El comportamiento del tipo de cambio volvió a colocarse en el centro de atención del mercado peruano a una semana de la segunda vuelta electoral, en un contexto marcado por la incertidumbre política, la expectativa de los inversionistas y una mayor demanda de dólares como activo de resguardo.
Durante los días previos a la jornada electoral, el dólar registró movimientos al alza y episodios de volatilidad, reflejando la cautela de agentes económicos frente a los posibles resultados de los comicios presidenciales. En los mercados, el comportamiento de la divisa fue seguido de cerca debido a su impacto sobre precios, importaciones, ahorro y expectativas empresariales.
En la última semana antes de la segunda vuelta de 2021, el tipo de cambio osciló alrededor de niveles históricamente elevados y cerró mayo en torno a S/ 3,83 en el mercado interbancario, luego de jornadas de fluctuación vinculadas al escenario político y a la expectativa sobre el desenlace electoral.
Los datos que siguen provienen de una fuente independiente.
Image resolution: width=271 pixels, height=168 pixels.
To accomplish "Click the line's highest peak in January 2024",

Especialistas señalaron entonces que la incertidumbre política se convirtió en uno de los principales factores detrás de la presión cambiaria, junto con elementos externos relacionados con el fortalecimiento global del dólar y expectativas de inflación internacional. El Banco Central de Reserva (BCR) intervino en distintos momentos para moderar movimientos abruptos del mercado y reducir episodios de volatilidad.
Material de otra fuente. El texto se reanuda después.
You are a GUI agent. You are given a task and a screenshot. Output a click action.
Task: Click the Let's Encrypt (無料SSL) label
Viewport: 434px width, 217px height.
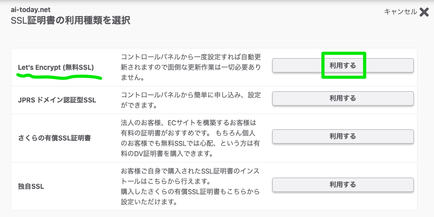click(56, 68)
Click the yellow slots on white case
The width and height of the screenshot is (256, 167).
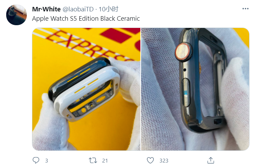[86, 86]
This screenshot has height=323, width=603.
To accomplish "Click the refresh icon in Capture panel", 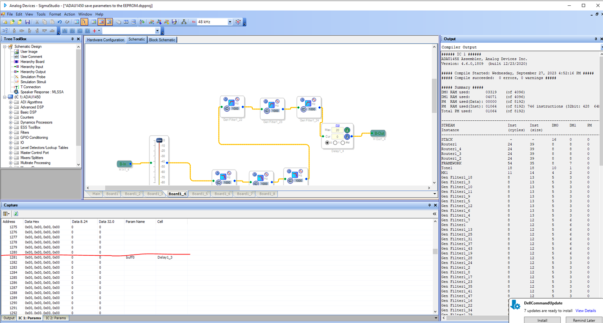I will point(16,213).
El comportamiento del dólar en ese periodo reflejó además una mayor sensibilidad del mercado a encuestas, declaraciones políticas y señales sobre el rumbo económico del país. Según análisis posteriores, el 2021 estuvo marcado por una elevada volatilidad cambiaria, influida en buena medida por el proceso electoral y el clima político posterior.
Tras la segunda vuelta, el tipo de cambio alcanzó nuevos máximos y cerró en niveles cercanos a S/ 3,93 en medio de la incertidumbre por los resultados oficiales y la reacción de los mercados.